Element lookup records:

— start —

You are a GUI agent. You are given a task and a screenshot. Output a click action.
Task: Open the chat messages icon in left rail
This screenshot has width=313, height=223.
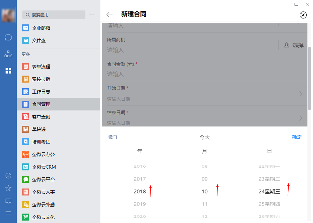[8, 37]
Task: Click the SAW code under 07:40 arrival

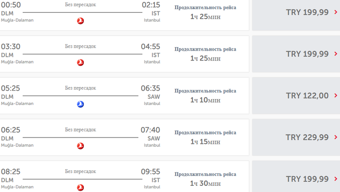Action: [x=153, y=139]
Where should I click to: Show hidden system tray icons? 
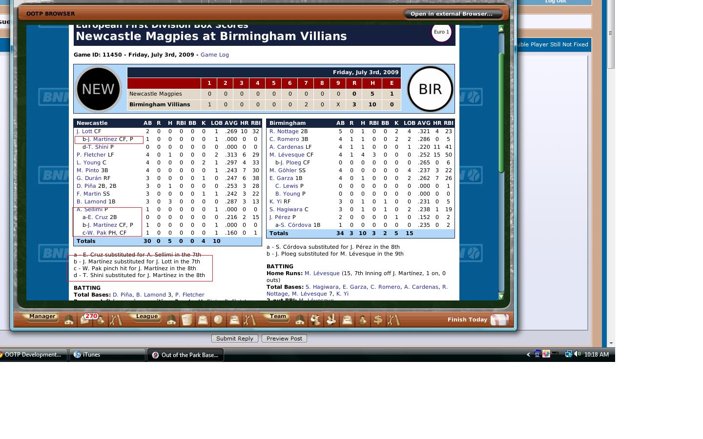tap(528, 355)
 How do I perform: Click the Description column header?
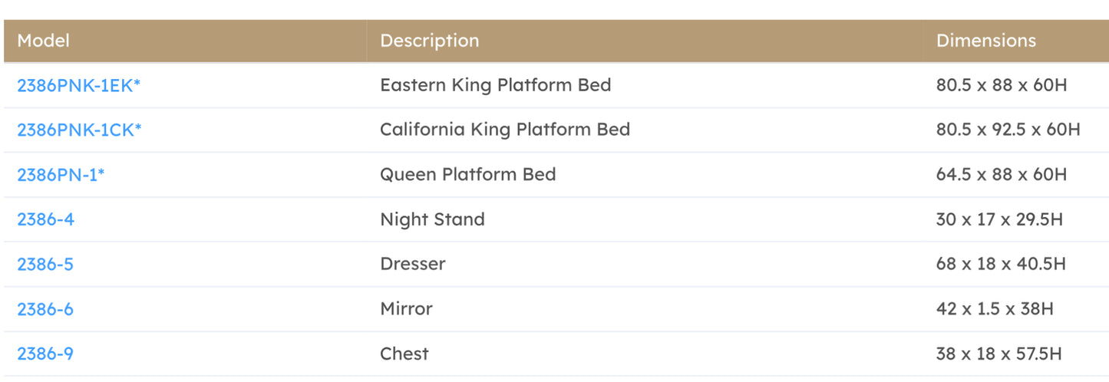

— end —

▸ **Set problem**
Rewrite every row above with "screenshot" changed to "screen capture" and everything else left as it is. Leave the pictures out.

▸ **Reply to the task**
You are a GUI agent. You are given a task and a screen capture. Output a click action.
Task: Open the chat messages icon in left rail
This screen capture has width=313, height=223.
[8, 37]
Task: Click the SAW code under 07:40 arrival

Action: [x=153, y=139]
Where should I click to: Show hidden system tray icons? 
tap(528, 355)
 How do I perform: Click the Description column header?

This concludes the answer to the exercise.